Zygmunt Bauman, the Polish sociologist and a major public intellectual, is dead at 91 – or, as his widow put it, he has changed his place of residence “to liquid eternity.”

According to The New York Times“The Polish-born left-wing thinker’s works explored the fluidity of identity in the modern world, the Holocaust, consumerism and globalization.” The article continued:

Renowned for an approach that incorporated philosophy and other disciplines, Bauman was a strong moral voice for the poor and dispossessed in a world upended by globalization. Whether he was writing about the Holocaust or globalization, his focus remained on how humans can create a dignified life through ethical decisions.

He wrote more than 50 books, notably “Modernity and the Holocaust,” a 1989 release in which he differed with many other thinkers who saw the barbarism of the Holocaust as a breakdown in modernity. Bauman viewed the mass exterminations of Jews as the very outcome of such pillars of modernity as industrialization and rationalized bureaucracy.

“It was the rational world of modern civilization that made the Holocaust thinkable,” Bauman wrote.

In the 1990s, Bauman coined the term “liquid modernity” to describe a contemporary world in such flux that individuals are left rootless and bereft of any predictable frames of reference.

In books including “Liquid Times” and “Liquid Modernity” he explored the frailty of human connection in such times and the insecurity that a constantly changing world creates.

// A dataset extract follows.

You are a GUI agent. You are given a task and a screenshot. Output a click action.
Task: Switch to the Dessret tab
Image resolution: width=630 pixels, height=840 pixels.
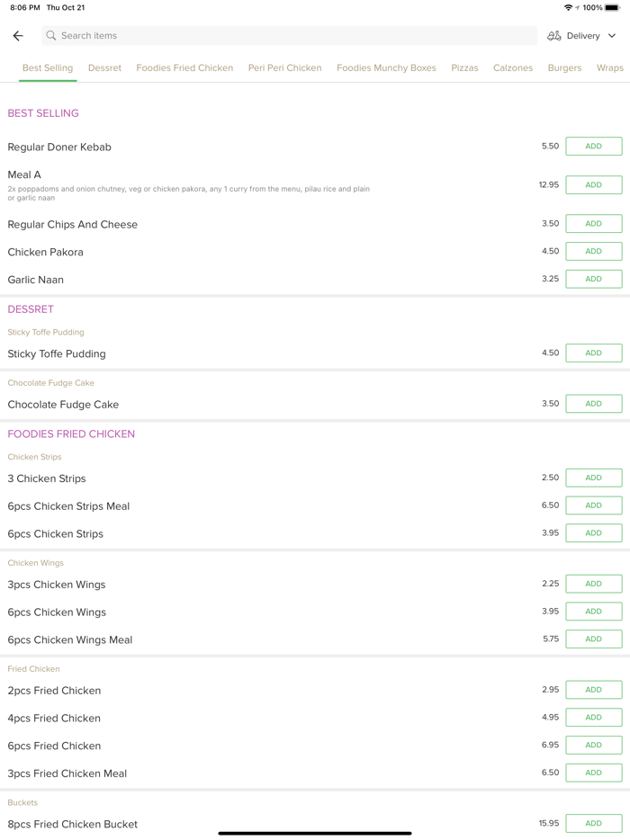tap(104, 68)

Read the NYT obituary here. Or, from a more insightful Polish perspective, you might try this piece by Polish scholar Artur Sebastian Rosman over at his blog, Cosmos the in Lost:

His Liquid Modernity might be the single best description of the world we inhabit where all that is solid melts into thin air. The center does not hold, but Bauman is a sure guide to understanding what all that means. What Liquid Modernity describes, and it is something I’ve briefly discussed before, is not an academic exercise, but something that affects not only the present, but also the collective future. I cannot recommend this work highly enough if you feel confused about the world we inhabit and where it is heading. If you can’t relate to this feeling of vertigo then you probably have some bigger problems.

But I don’t want to dwell on psychoanalyzing you, nor on the details of liquid modernity (which you can explore here); nor on Bauman’s period of zealous Stalinism (I believe in Kołakowski’s dictum from Metaphysical Horror, “A modern philosopher who has never once suspected himself of being a charlatan must be such a shallow mind that his work is probably not worth reading.”); instead, a couple days after Bauman’s death (I’m not a fan of the euphemism “passing,” because it lacks substance), I’d like to share the following passage from Of God and Man, since it hopes for a more humane future: “You are right (and deserve credit) when observing that, one way or the other, we somehow possess this world, and, from time to time, here and there, are even able to change at least a small part of it for the better. Given that this world of ours is still in the making, the act of its creation yet incomplete, and the work of continuing the creation and its completion has (to recall our earlier conversations) fallen to us, then it is right for us – as for any responsible host – to care for its well-being and attend to its goodness and beauty. I will repeat again Camus’ credo: there is beauty, and there are the humiliated. God grant that I never be unfaithful to the one or the other.”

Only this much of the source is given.